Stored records
· · · ·

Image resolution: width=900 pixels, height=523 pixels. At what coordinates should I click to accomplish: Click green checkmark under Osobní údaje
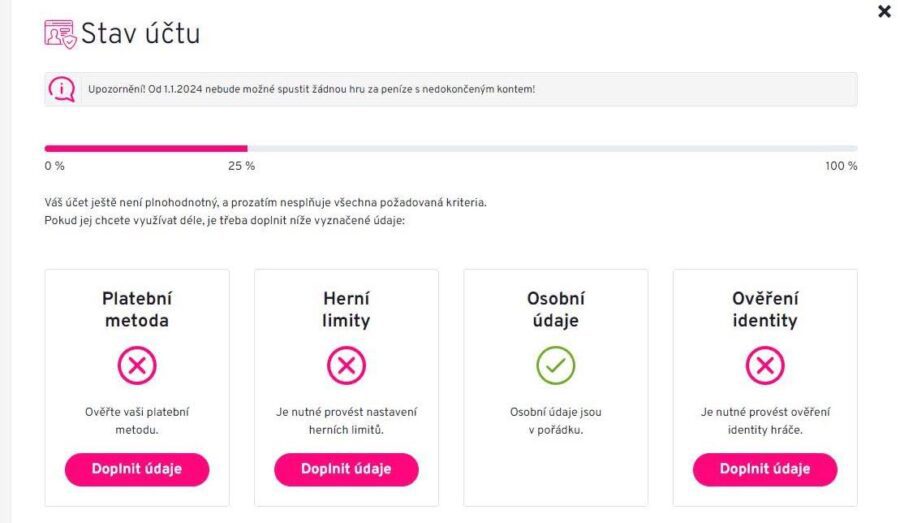click(555, 366)
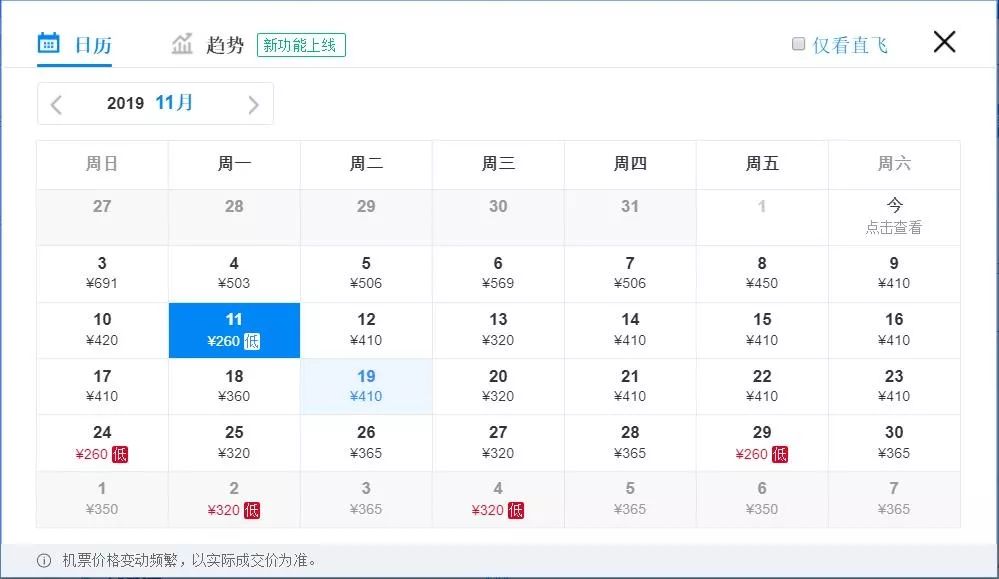Select November 3 priced at ¥691
This screenshot has width=999, height=579.
point(102,273)
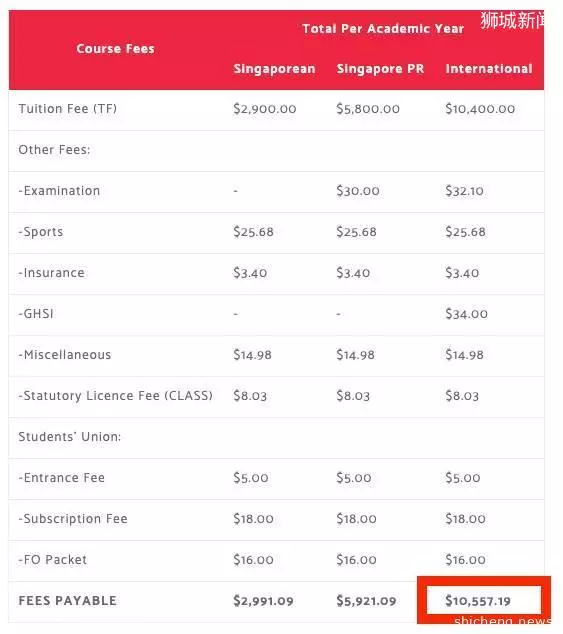The height and width of the screenshot is (634, 563).
Task: Click the Students' Union section label
Action: 70,437
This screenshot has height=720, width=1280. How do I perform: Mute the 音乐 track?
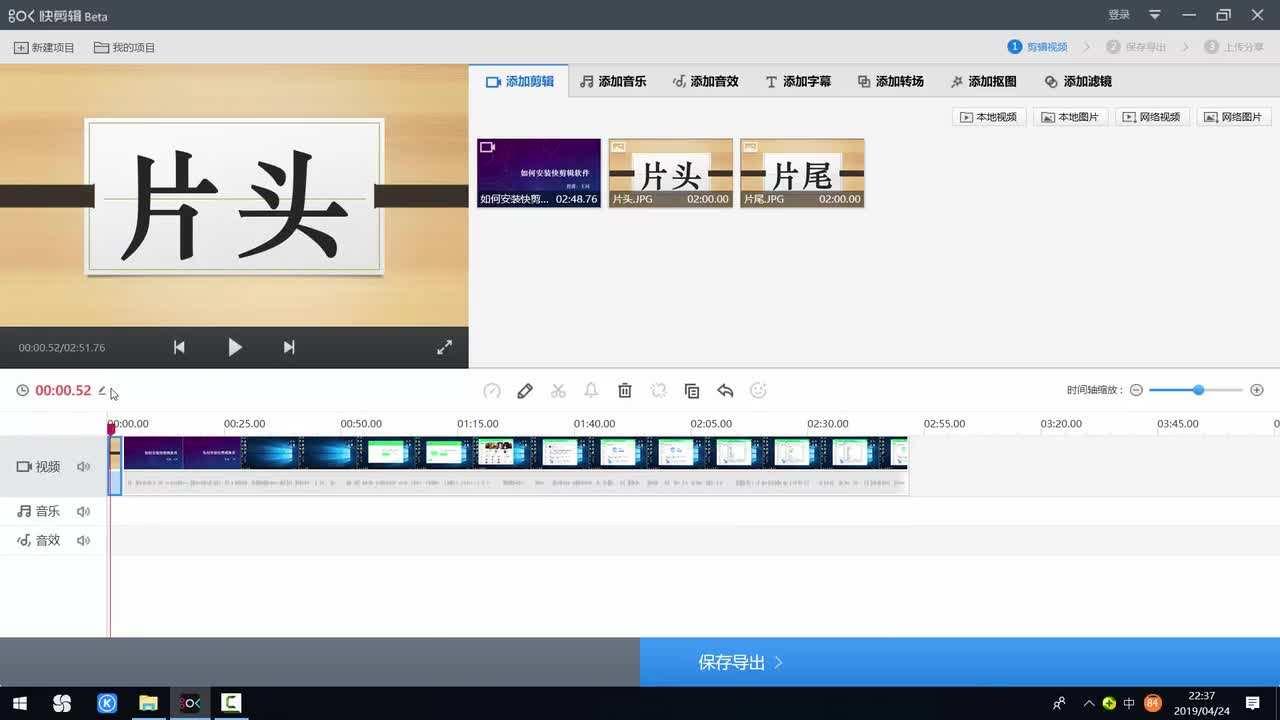[x=84, y=511]
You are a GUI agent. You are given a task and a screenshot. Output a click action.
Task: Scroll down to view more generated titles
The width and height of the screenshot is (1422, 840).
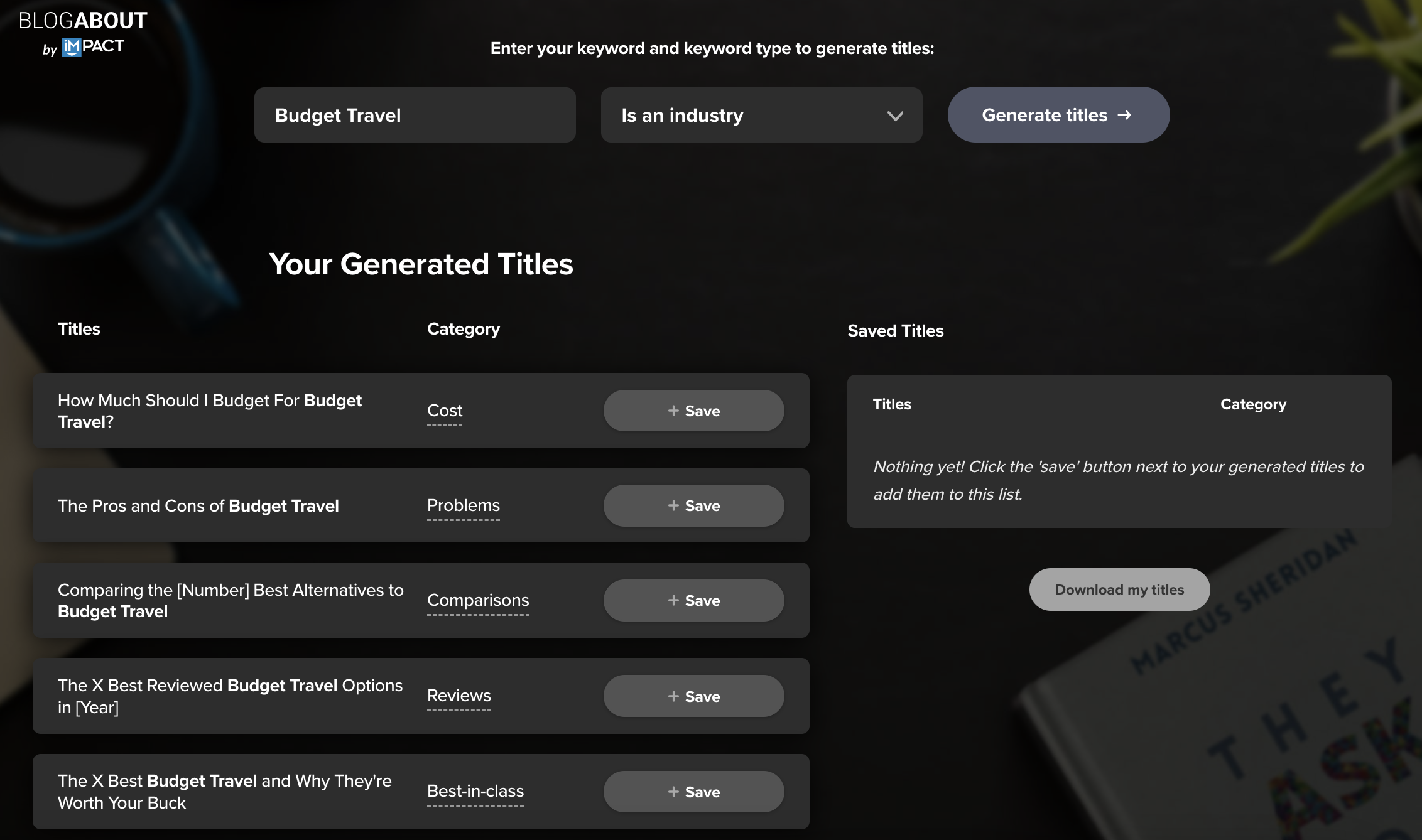point(420,600)
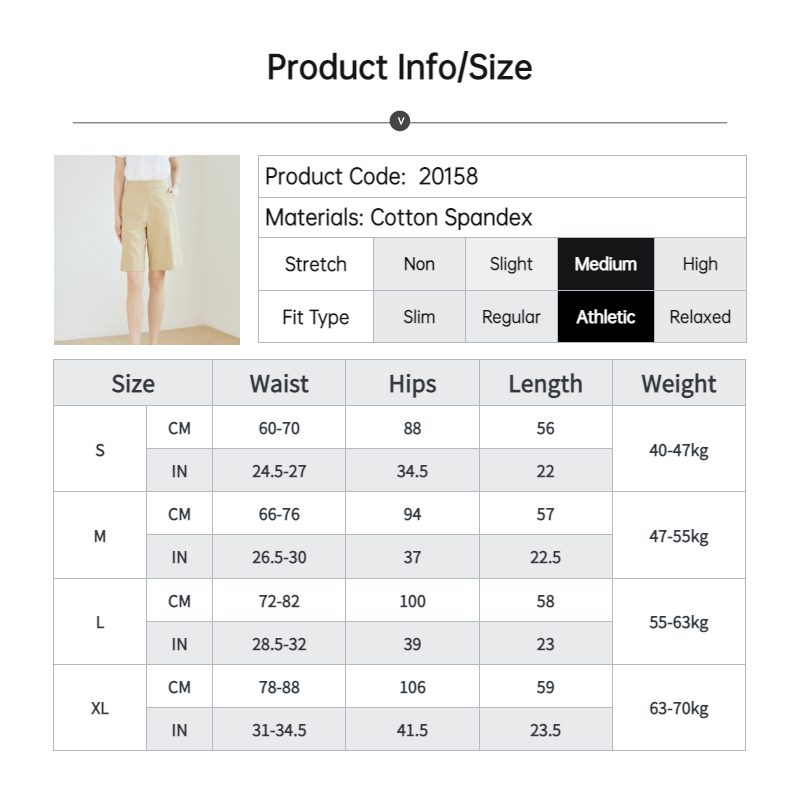Click the 47-55kg weight cell
Viewport: 800px width, 800px height.
679,536
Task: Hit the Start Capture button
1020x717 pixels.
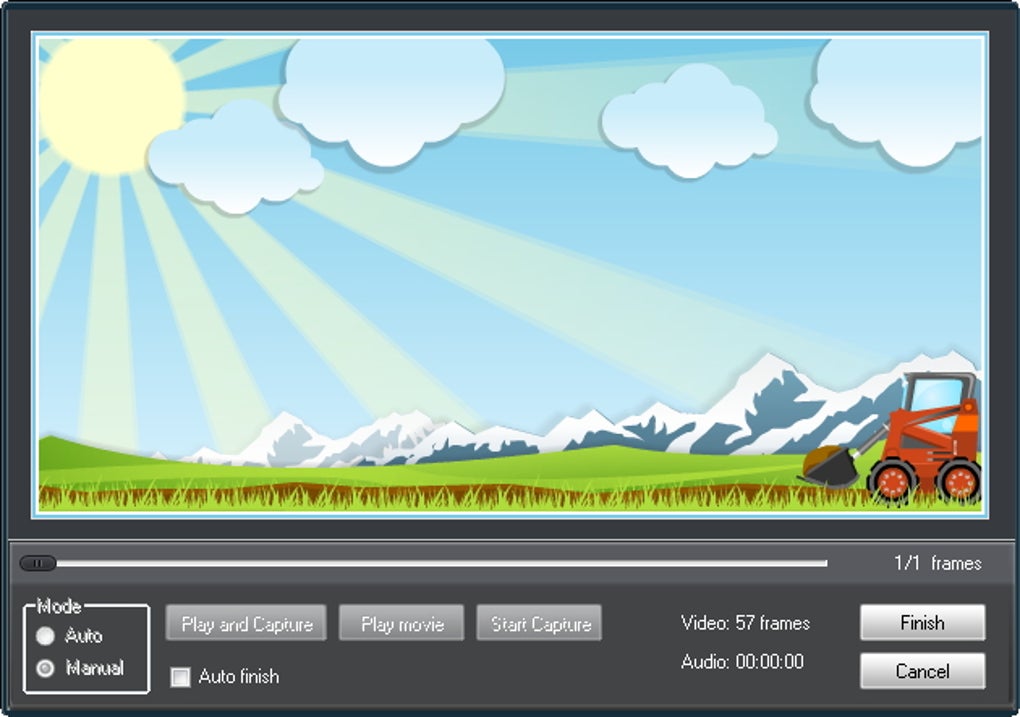Action: (540, 624)
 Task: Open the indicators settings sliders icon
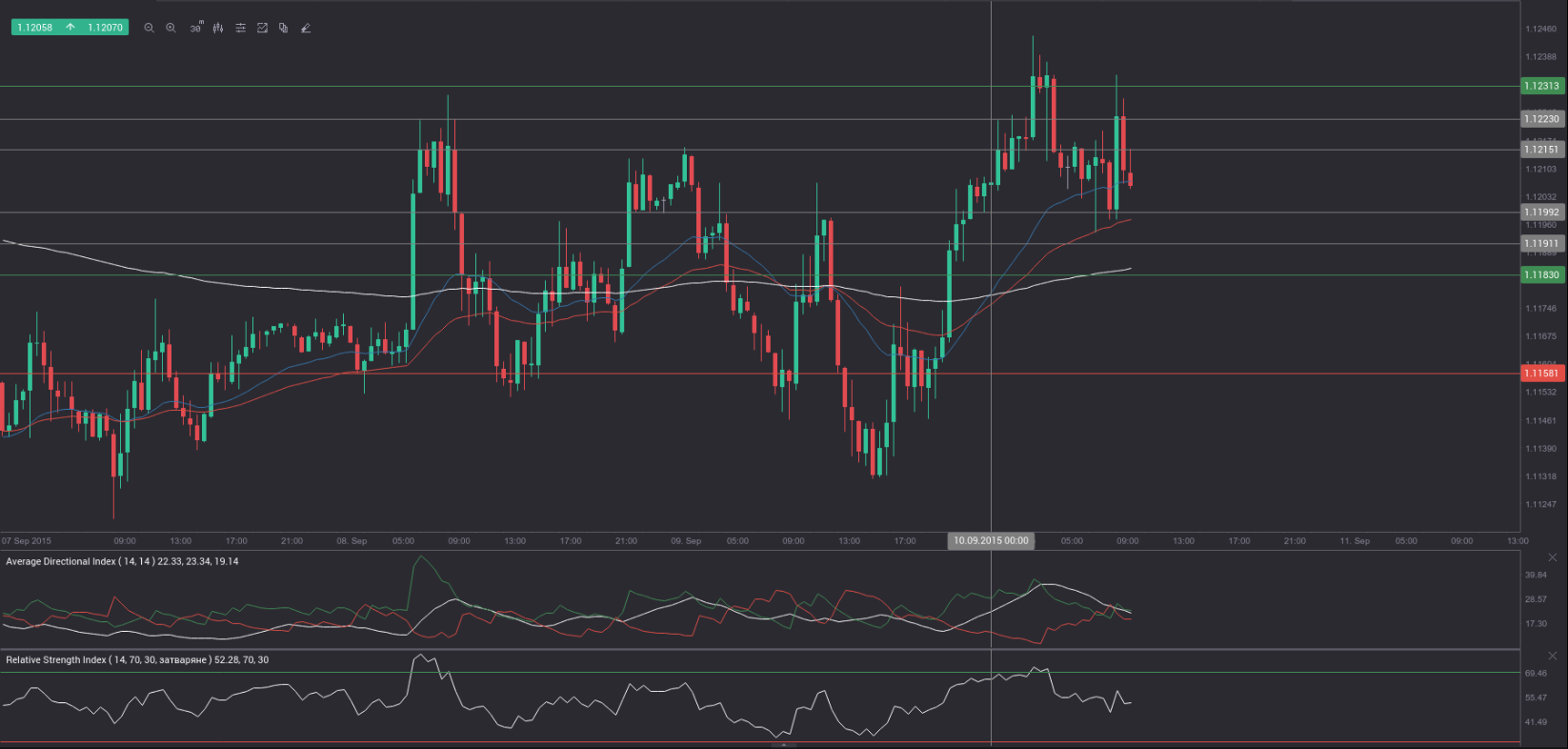click(240, 28)
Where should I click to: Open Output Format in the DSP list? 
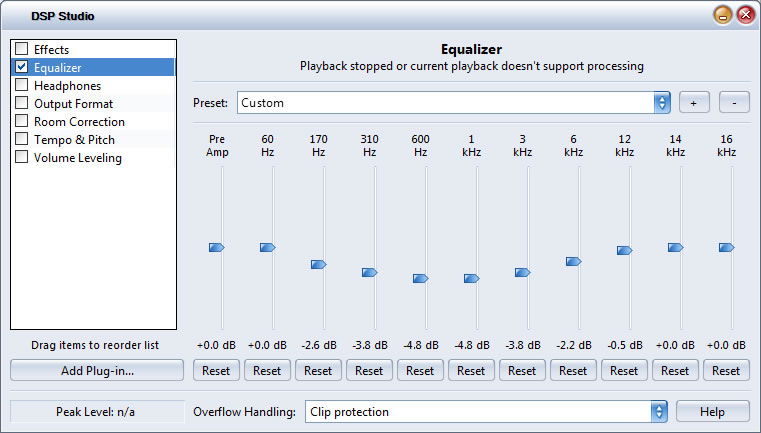[x=73, y=103]
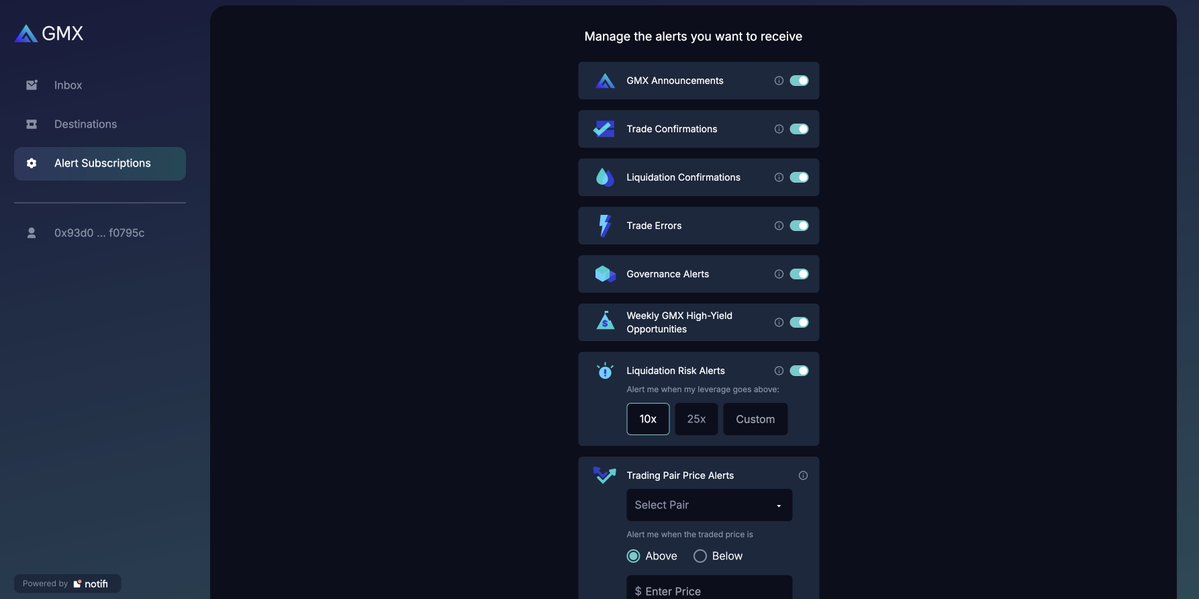Click the info icon next to GMX Announcements
The image size is (1199, 599).
pos(778,80)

· · · ·

## REQUIREMENT
Return every entry word for word, minus the pictures.

## EXERCISE ANSWER
Image resolution: width=900 pixels, height=523 pixels. At what coordinates should I click to accomplish: Click green checkmark under Osobní údaje
click(555, 366)
Select November 3 priced at ¥691
This screenshot has width=999, height=579.
point(102,273)
The height and width of the screenshot is (634, 563).
Task: Click the Students' Union section label
Action: 70,437
This screenshot has height=720, width=1280. How do I perform: Mute the 音乐 track?
[x=84, y=511]
You are a GUI agent. You are given a task and a screenshot. Output a click action.
Task: Scroll down to view more generated titles
The width and height of the screenshot is (1422, 840).
point(420,600)
Click the 47-55kg weight cell
Viewport: 800px width, 800px height.
679,536
Task: Hit the Start Capture button
1020x717 pixels.
Action: (540, 624)
 Task: Open the indicators settings sliders icon
click(240, 28)
Where should I click to: Open Output Format in the DSP list? 
[x=73, y=103]
Click the info icon next to GMX Announcements
The image size is (1199, 599).
pos(778,80)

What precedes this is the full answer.